An exact copy is needed of the lines in the entries below from the line with "Given: Click the Длина value input field" up to and including the line with "Viewport: 476px width, 308px height.", and of nothing else. Leave the pictures out.

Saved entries

——

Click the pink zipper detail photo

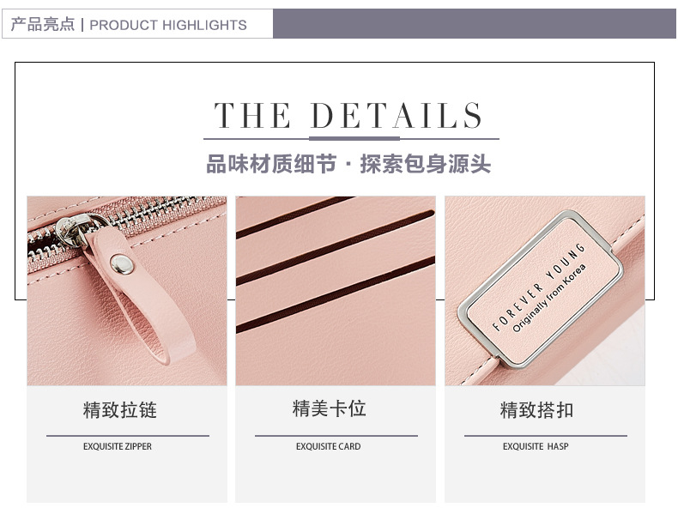coord(127,291)
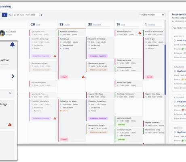Click warning triangle on Thursday Réparer fuite d'eau
The width and height of the screenshot is (186, 162).
140,33
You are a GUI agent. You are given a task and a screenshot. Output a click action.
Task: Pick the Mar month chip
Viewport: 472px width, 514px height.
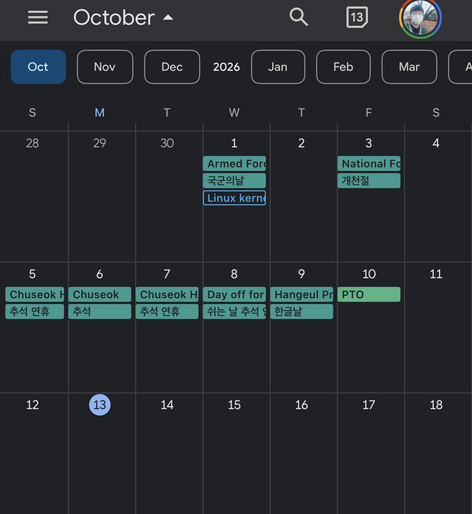[409, 67]
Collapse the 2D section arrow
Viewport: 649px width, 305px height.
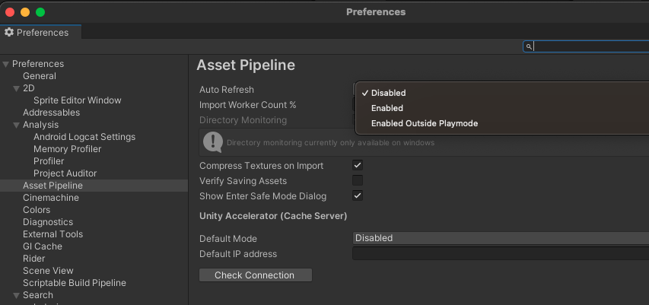[x=17, y=88]
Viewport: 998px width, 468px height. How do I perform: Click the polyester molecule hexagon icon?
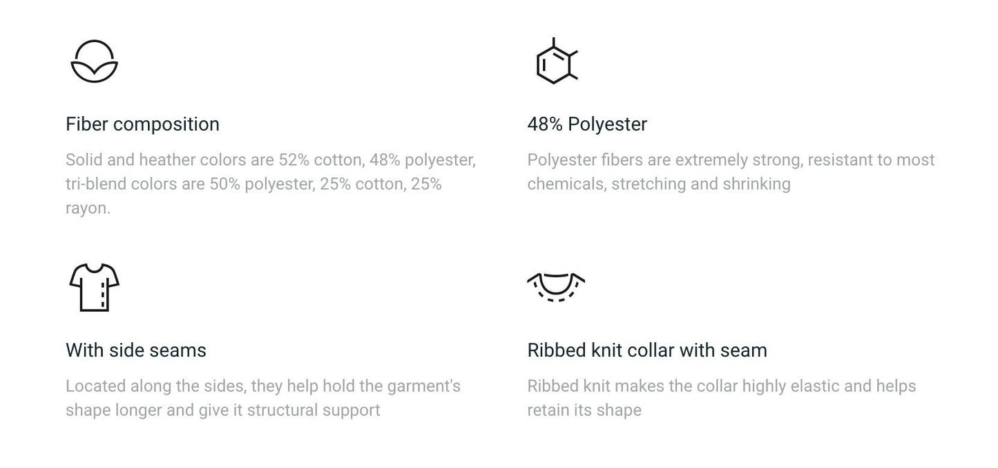555,62
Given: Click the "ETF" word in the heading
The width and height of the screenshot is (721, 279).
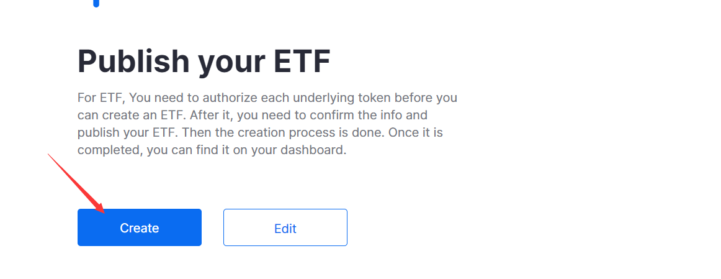Looking at the screenshot, I should [302, 61].
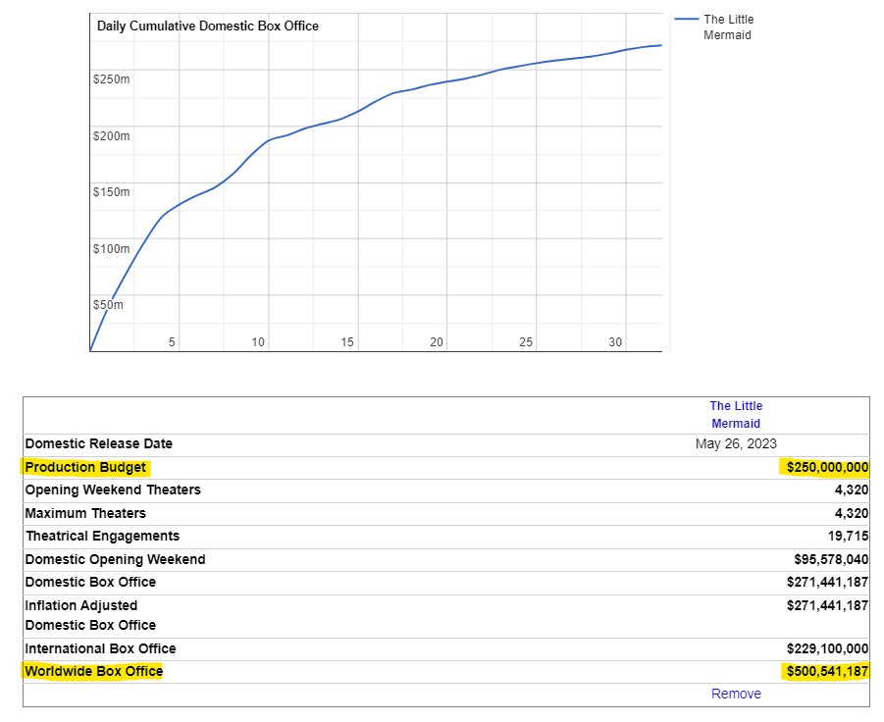This screenshot has width=884, height=722.
Task: Click the blue line swatch in chart legend
Action: tap(687, 20)

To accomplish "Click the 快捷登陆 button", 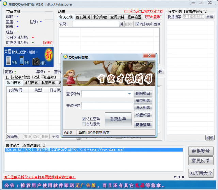I will click(x=143, y=125).
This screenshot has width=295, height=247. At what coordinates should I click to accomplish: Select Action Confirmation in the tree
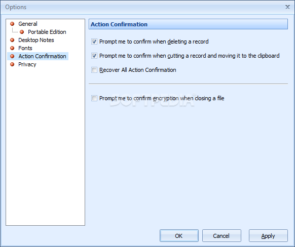pyautogui.click(x=42, y=56)
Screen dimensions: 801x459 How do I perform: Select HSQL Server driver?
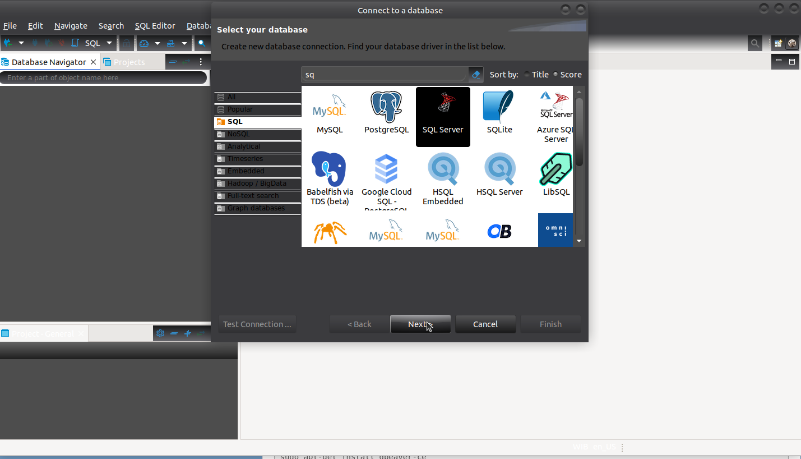click(x=499, y=175)
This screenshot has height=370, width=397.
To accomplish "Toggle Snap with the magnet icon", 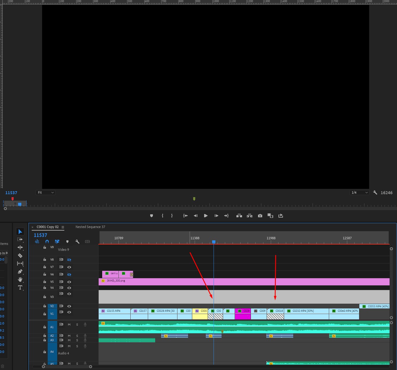I will coord(47,242).
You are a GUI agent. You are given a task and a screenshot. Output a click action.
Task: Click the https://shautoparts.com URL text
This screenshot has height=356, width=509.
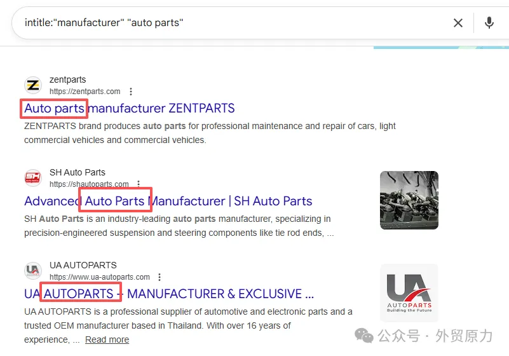pos(89,184)
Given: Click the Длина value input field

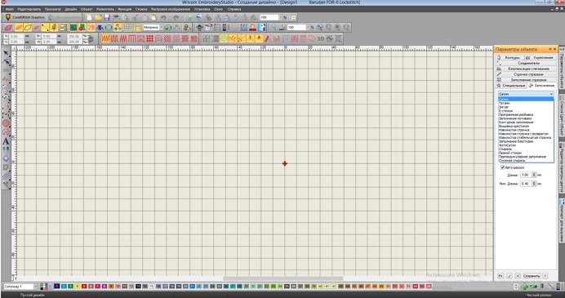Looking at the screenshot, I should [x=525, y=175].
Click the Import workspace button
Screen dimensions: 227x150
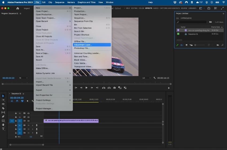pyautogui.click(x=27, y=8)
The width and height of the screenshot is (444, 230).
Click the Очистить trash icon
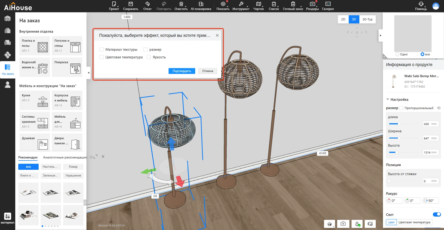click(181, 4)
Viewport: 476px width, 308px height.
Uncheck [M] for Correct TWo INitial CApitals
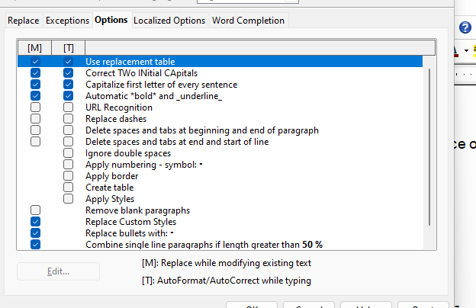(35, 73)
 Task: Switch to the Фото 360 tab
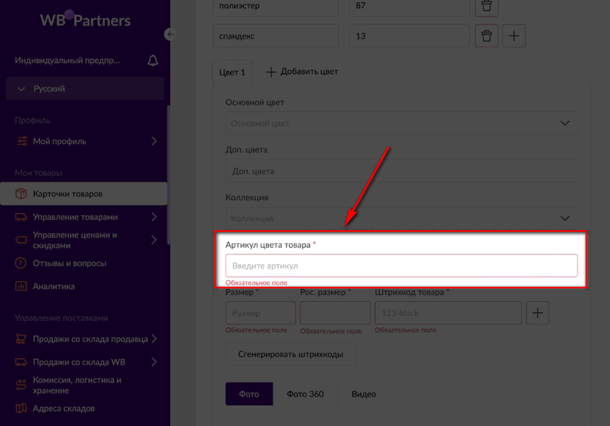point(305,394)
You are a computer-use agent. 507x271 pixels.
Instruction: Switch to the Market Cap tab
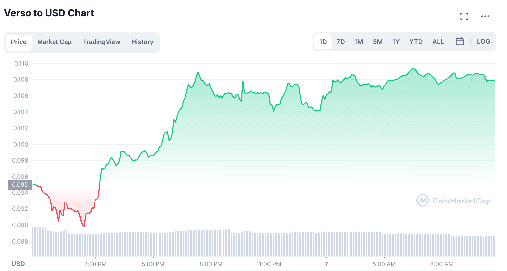54,42
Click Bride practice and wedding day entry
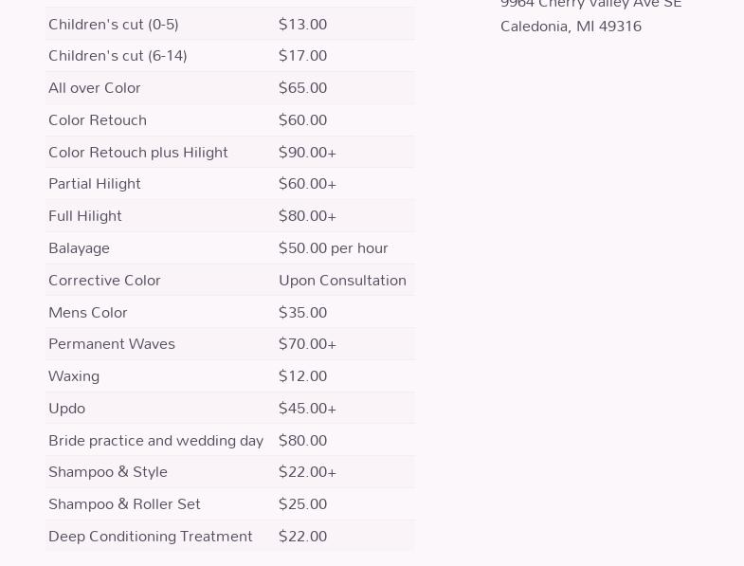 coord(155,441)
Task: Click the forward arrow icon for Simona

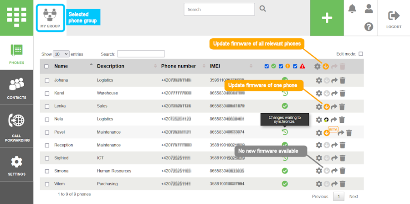Action: point(334,171)
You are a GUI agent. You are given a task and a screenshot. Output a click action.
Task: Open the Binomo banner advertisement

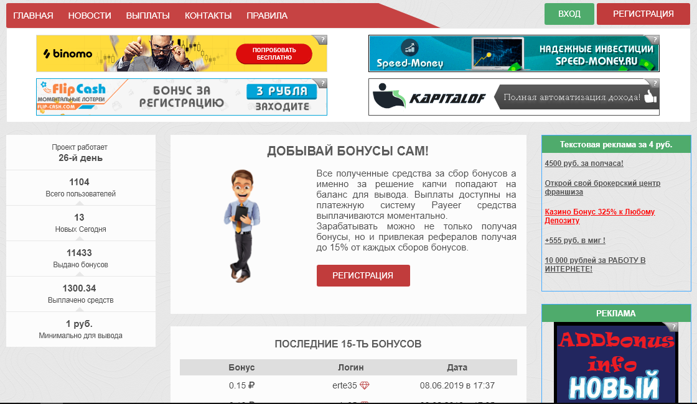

——

(OUTPUT OF THE EXERCISE):
Given: Click the Длина value input field

Looking at the screenshot, I should [x=525, y=175].
Click the Import workspace button
Screen dimensions: 227x150
pyautogui.click(x=27, y=8)
The width and height of the screenshot is (444, 230).
Click the Очистить trash icon
click(181, 4)
Viewport: 476px width, 308px height.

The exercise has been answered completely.